[Downfall.fail] Shared Tenancy Considered Harmful

Downfall

note and call to action

The first thing I need to say is that Robin from our team is going to have a more detailed write up on this topic.

I will be submitting this forum post and Robin’s forum post to the ICF and to AIB in the hopes that both organizations will delegate only to validators who own their own machines from here forward.

it is entirely unsafe to operate a validator on any shared tenancy machine (AWS, gce, and any cloud virtual machine)

This has probably been true since the rowhammer attacks, but it seems that downfall makes clear what many of us have long suspected. Everything about cloud scale virtualization and shared tenancy computing completely inappropriate for the blockchain space.

You can find more information at

advice for large delegators

who is a large delegator?

  • Liquid staking protocols
  • Funds
  • Family offices
  • Individual large holders of atoms

In a proof of state network it is folks like yourselves who secure and govern the network. Somebody like me is only able to bring awareness.

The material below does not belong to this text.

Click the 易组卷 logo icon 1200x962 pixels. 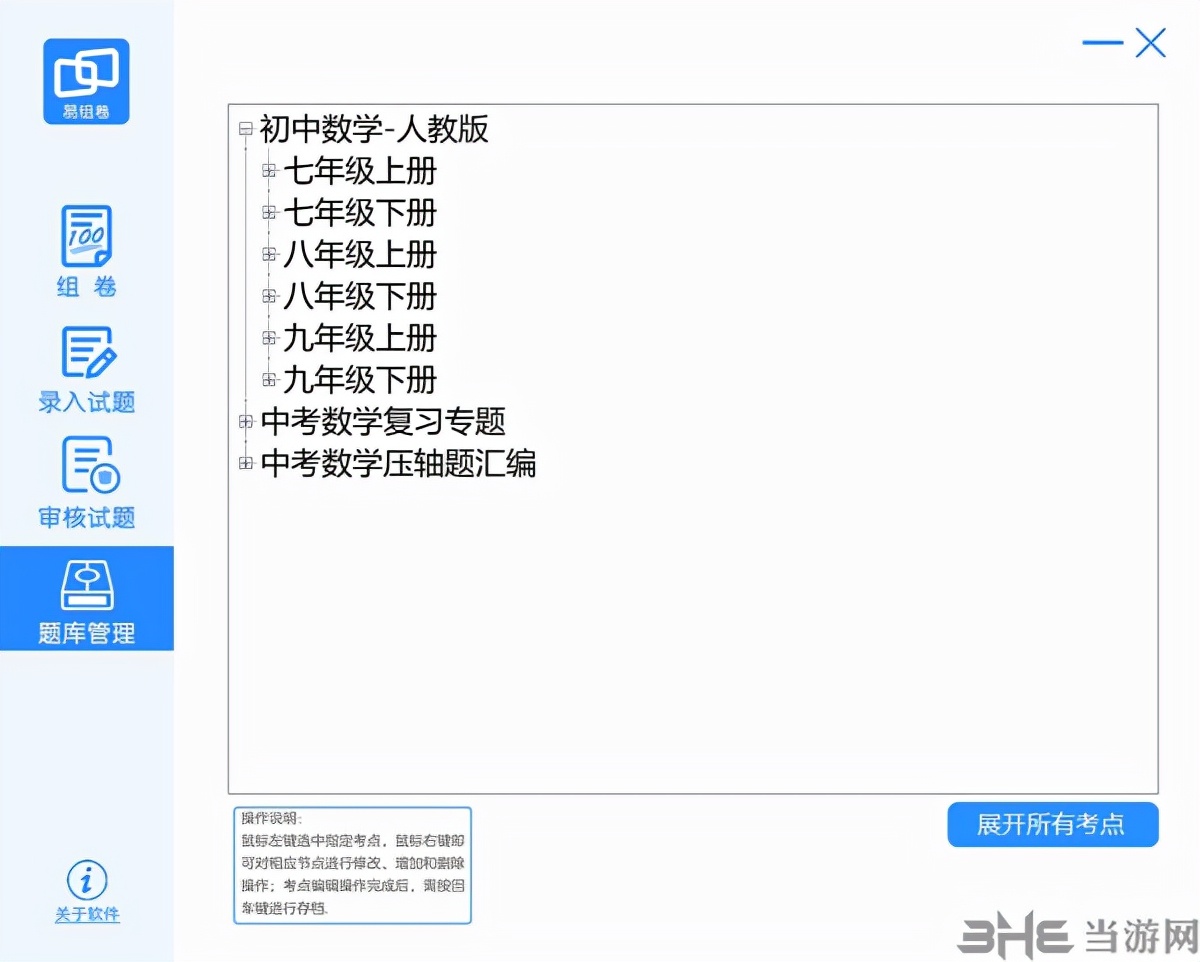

I would like to call on our community’s whales to protect the network by migrating stake.

Sometime today I should have produced a short list of validators that notional delegates to ourselves and has specifically white listed for this issue, the whitelisting process will consist of a phone call and gathering data about systems. We can’t be certain, but personally I think it is much better than accepting known security problems.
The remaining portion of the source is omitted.